Pourquoi ça marche vraiment sur le plan cognitif
L’argument n’est pas seulement technique, il touche à la manière dont le cerveau traite l’information sous pression. Le développement de ces parties du cerveau est très important et offre un avantage conséquent aux jeunes joueurs une fois sur grand terrain. Concrètement, un enfant habitué au futsal a appris à décider en une fraction de seconde, dans un espace où l’adversaire est collé à lui en permanence. Quand il arrive ensuite sur un terrain de football classique, avec plus d’espace et plus de temps pour réfléchir, tout lui paraît soudain plus simple. Fait de combinaisons et de une-deux, le futsal requiert une excellente vision de jeu et une fois le passage à onze effectué, tout peut paraître plus simple puisqu’il y a plus de temps et d’espace.
La confiance individuelle se construit également différemment. Le futsal développe aussi la confiance dans la mesure où les duels sont quasiment inévitables. Impossible d’éviter l’adversaire quand le terrain fait la taille d’un gymnase : il faut apprendre à le battre, encore et encore, jusqu’à ce que le geste devienne un réflexe. C’est cette répétition intensive, dans un cadre contraint, qui façonne des joueurs capables de garder le ballon sous pression extrême, comme on peut le voir chez de nombreux Brésiliens passés par cette filière.
Un modèle que la France peine encore à copier
Le contraste avec l’Hexagone reste frappant. Au Brésil ou encore en Espagne, les joueurs professionnels débutent leur formation au futsal, alors qu’en France, c’est beaucoup plus rare. Le sélectionneur français de futsal le reconnaissait lui-même : « Les Espagnols et les Brésiliens placent le futsal dans leur cursus de formation ». Quelques joueurs formés en France ont tout de même suivi ce chemin, comme Wissam Ben Yedder, longtemps international de futsal avant de percer en Ligue 1.
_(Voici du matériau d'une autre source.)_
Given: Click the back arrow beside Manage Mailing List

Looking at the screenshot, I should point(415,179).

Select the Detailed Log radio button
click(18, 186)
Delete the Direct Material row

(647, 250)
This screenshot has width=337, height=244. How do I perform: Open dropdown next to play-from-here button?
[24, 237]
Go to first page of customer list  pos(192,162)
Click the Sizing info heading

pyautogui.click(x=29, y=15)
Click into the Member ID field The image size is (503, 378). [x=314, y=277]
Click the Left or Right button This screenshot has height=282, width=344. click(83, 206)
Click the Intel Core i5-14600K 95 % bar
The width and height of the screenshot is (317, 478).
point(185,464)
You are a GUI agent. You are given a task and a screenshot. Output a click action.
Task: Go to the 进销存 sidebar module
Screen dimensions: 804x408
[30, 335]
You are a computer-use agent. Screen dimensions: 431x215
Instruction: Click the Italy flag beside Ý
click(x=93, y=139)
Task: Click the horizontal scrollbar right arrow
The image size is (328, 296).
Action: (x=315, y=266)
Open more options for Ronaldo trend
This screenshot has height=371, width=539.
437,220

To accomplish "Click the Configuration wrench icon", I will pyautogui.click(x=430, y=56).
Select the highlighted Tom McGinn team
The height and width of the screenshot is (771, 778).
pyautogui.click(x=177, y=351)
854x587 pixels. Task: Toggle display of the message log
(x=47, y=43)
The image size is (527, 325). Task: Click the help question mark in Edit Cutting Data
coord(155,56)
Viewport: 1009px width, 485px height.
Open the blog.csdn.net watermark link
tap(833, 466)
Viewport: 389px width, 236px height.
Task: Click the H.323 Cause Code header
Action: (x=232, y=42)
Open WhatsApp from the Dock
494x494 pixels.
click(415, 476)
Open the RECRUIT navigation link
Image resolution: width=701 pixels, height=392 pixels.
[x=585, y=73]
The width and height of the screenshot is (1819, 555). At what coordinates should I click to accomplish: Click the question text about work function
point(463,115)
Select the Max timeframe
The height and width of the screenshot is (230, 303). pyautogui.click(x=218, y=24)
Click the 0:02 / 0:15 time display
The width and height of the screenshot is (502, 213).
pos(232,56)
La bascule progresse doucement dans les centres de formation hexagonaux, sous l’impulsion de techniciens convaincus par l’exemple sud-américain. Reste un détail qui distingue vraiment le modèle brésilien : là-bas, le futsal n’est pas une option réservée à quelques clubs pilotes, c’est le point de passage quasi obligé de toute une génération, des cours de récréation jusqu’aux centres de formation professionnels. Le grand terrain attend son heure, mais seulement après que les pieds ont appris, dans un espace minuscule, à ne jamais perdre le ballon.